In 2002, Gibson published "Ces lois inconnues" (Métailié, Paris, in French), an anthropological essay in which he examines what people actually have in mind when they loosely talk of the “meaning of life.” Such “meaning,” he argues, depends on the human capacity to conceive an indefinite goal that is inherent to each culture and is thus held in common by the entire community."
In 2007, under the pseudonym of Miguel Errazu, he published "The Riddle of the Seal", the first volume of a fantasy trilogy¸ "Chronicles of the Greater Dream" (The University of Levana Press, London).

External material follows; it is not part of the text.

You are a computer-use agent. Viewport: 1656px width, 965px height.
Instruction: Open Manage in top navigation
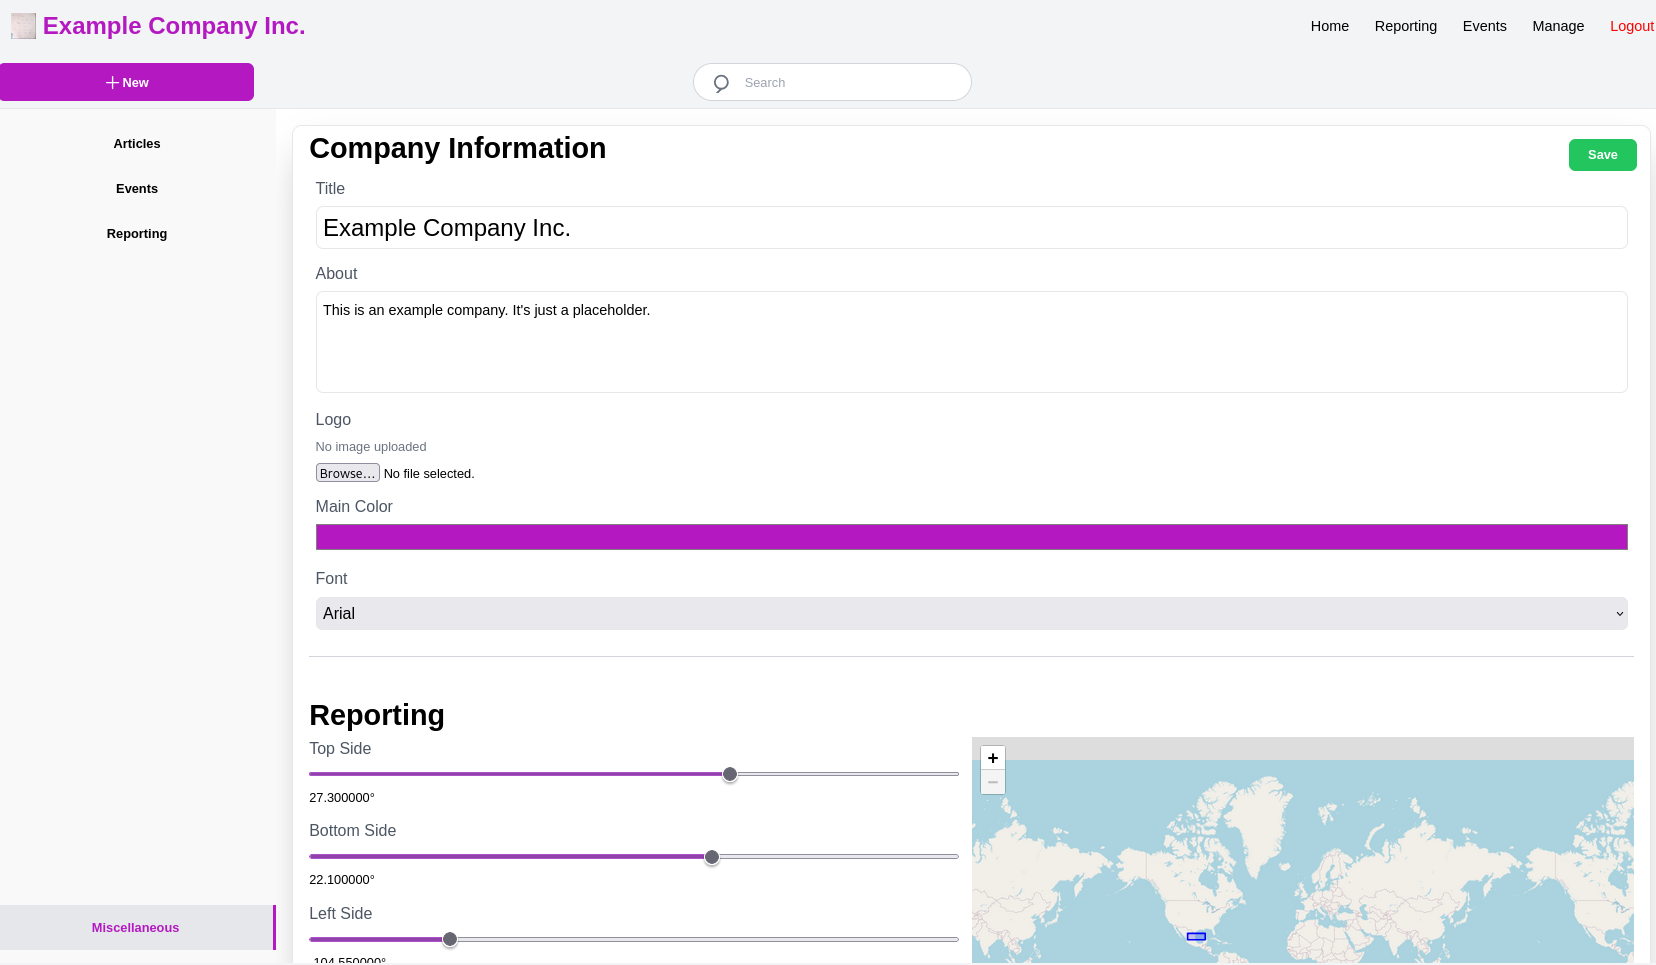1557,26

The second volume, "The Sleepers of Lethe", appeared in 2010. The third volume,"The Garden of All the Dream," came out in 2012. All three volumes are available on Amazon worldwide.
Central to the trilogy is the question of what is actually happening to the imagination in the contemporary world. The forgotten continentis in which the story unfolds is the homeland of the golden Emblemata or Living Statues. This strange and inexplicable natural/cultural phenomenon, has been produced for thousands of years in the great imaginary continent known, the author claims, "since highest Antiquity as the Third Hemisphere (and more recently as Gondwana)." The trilogy was conceived as a playful variation on the anthropological/philosophical speculation of "Ces lois inconnues", touching upon the part played by the purposeful imagination in the overall process of cognition and the aquisition of wisdom, but also in the shaping the individual person and in keeping society on an even keel. Upon being questioned about the significance of his trilogy, Gibson replied that his theme could be summed up in the words of the philosopher Michael Steinberg: "The pretensions of language have become and obstacle to human life."
Gibson is currently working on the new edition of his Mill and the Cross, abundantly illustrated with newly discovered detail and simultaneously, in collaboration with the Polish documentary film director Dagmara Drzazga (JAZZ-ga), on a documentary film project, The Invisible Bruegel, devoted to the same painting and conceived to reveal these previously undiscovered details to the public. The film is still in the drafting stage.